Este é o quarto texto da série “A vida secreta das palavras”, que está na edição de outubro de 2024 da Super. Leia aqui a terceira parte, e fique de olho nos próximos capítulos.
Em sua única e longa obra – intitulada Histórias, e terminada há 2,5 mil anos – o grego Heródoto conta uma das peripécias do faraó Psamético I, que comandou o Egito entre 664 a.C. e 610 a.C.
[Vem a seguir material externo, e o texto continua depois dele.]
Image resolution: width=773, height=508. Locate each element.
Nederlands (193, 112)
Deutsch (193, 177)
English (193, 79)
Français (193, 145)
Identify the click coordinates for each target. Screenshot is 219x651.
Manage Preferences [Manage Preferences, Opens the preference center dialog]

O tirano levava jeito para cientista: queria descobrir qual foi o primeiro de todos os povos conhecidos. Deu dois irmãos gêmeos recém-nascidos a um pastor, e pediu ao homem que levasse os bebês a uma ilha deserta. Lá, as crianças deveriam crescer isoladas.
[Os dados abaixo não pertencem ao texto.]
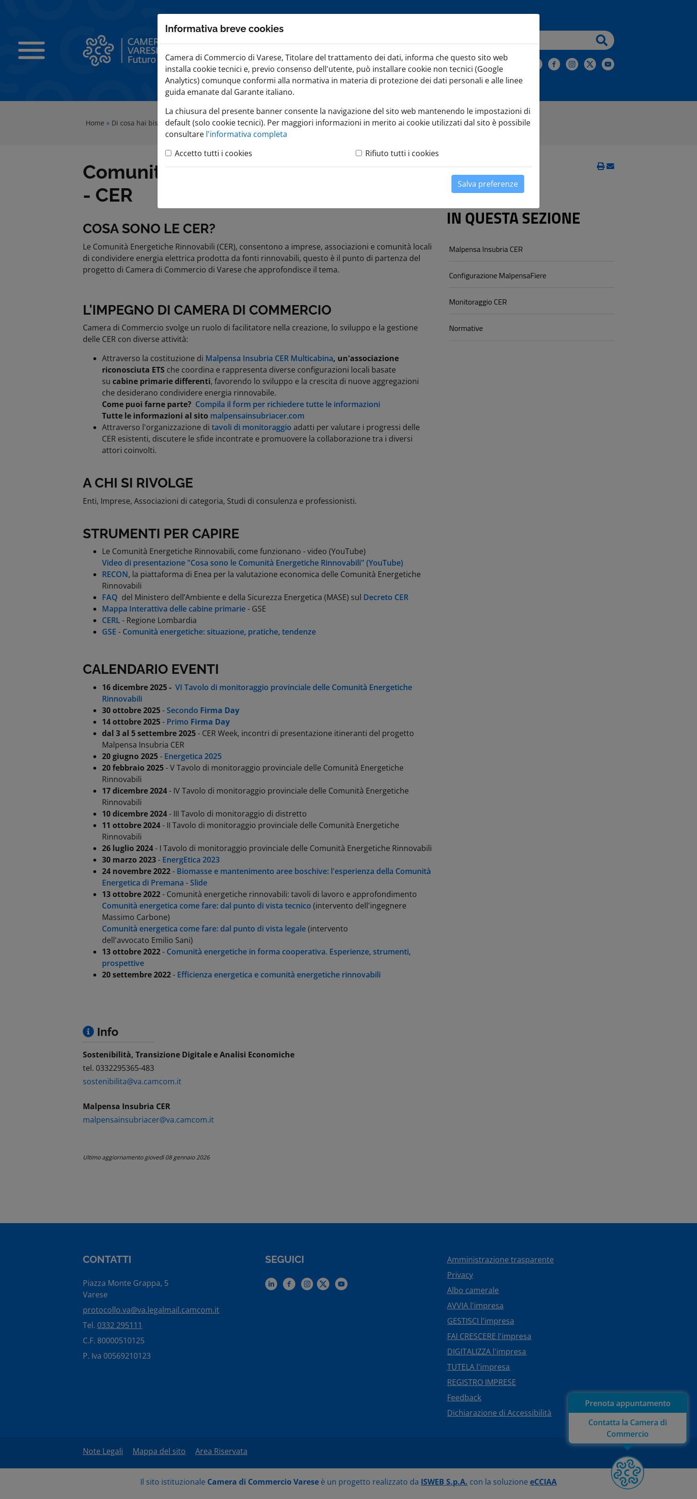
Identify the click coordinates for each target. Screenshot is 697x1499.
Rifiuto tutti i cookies (402, 153)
A ideia era simples: os gêmeos, quando atingissem determinada idade, começariam a conversar. Sem falantes de copta (a língua dos hieróglifos) por perto, eles seriam obrigados a escolher alguma língua para fazer isso. Na hipótese do faraó, essa seria a língua que vem instalada de fábrica no ser humano.
A história é obviamente apócrifa, mas a pergunta de Psamético é excelente. Afinal, a aquisição de linguagem é um fenômeno com ares mágicos.
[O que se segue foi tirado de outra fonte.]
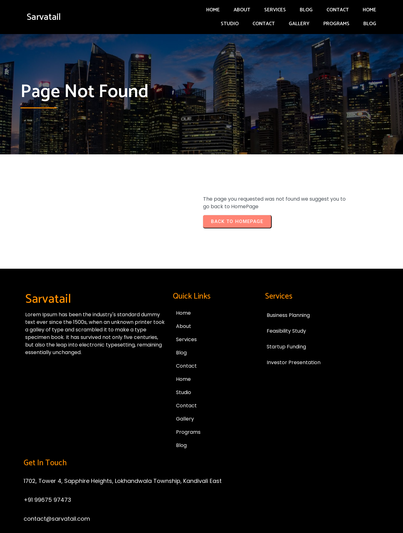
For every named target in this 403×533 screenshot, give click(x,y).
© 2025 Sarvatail (202, 496)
Todas as crianças humanas aprendem a falar suas línguas nativas exatamente na mesma época da vida – as variações entre indivíduos são da ordem de apenas algumas semanas ou meses. Se uma criança for exposta a duas línguas diferentes, ela aprenderá as duas sem confundi-las entre si.
Embora o maternês – a “vozinha de bebê” – comprovadamente agrade os pequenos e ajude na comunicação com eles, ela não é universal: existem culturas em que os adultos não têm o hábito de se dirigir diretamente às crianças com qualquer voz que seja. Mesmo assim, elas aprendem a falar perfeitamente, sem qualquer prejuízo.
Muitas línguas sintéticas com declinações complexas são comuns em países de renda baixa, com acesso precário à educação. Porém, nenhuma criança comete erros gramaticais (estamos falando de erros gramaticais de verdade, que impedem a comunicação – não erros de norma culta, como dizer “a gente somos”).
De fato, na Nicarágua da década de 1970, um grupo de crianças surdas que não havia sido alfabetizada inventou a própria língua de sinais com as mãos. Em suma: o instinto da fala está entranhado em nós.
Por essas e outras, a maioria dos linguistas contemporâneos concorda que a linguagem é um artefato biológico – um software que vem instalado de fábrica no nosso cérebro e evoluiu por seleção natural, como o canto dos pássaros ou das baleias. O paizão dessa hipótese, ao longo do século 20, foi o pesquisador americano Noam Chomsky.
Parece estranho falar em “pequenas modificações” diante de línguas analíticas e sintéticas, línguas com dezenas de gêneros e declinações, línguas com uma multidão de verbos irregulares. Mas essa variedade é ilusória. As línguas têm muito mais semelhanças do que diferenças.
Todas elas possuem nomes e verbos, sujeitos e predicados, pronomes e advérbios etc. Quando há variações, elas ocorrem dentro de um leque limitado de possibilidades. 41% das línguas, por exemplo, adotam a ordem sujeito-verbo-objeto (SVO), como o português. Menos de 1%, porém, põe o objeto no começo e o verbo no final (OSV), como faz o mestre Yoda. “Interessante, isto é”, rs.
Esses são os pilares de um campo de estudo chamado linguística gerativa. Ela prevê que nossos cérebros vêm equipados com uma Gramática Universal (GU), um chassis biológico para a fala.
A GU consiste em Princípios, que são os universais da linguagem humana, e Parâmetros, que são como interruptores: o bebê pode ou não ativá-los conforme aprende as particularidades de sua língua materna.
Essa semelhança biológica, que perpassa toda a variedade cultural humana, é uma das evidências mais elegantes de que, no fundo, somos todos iguais.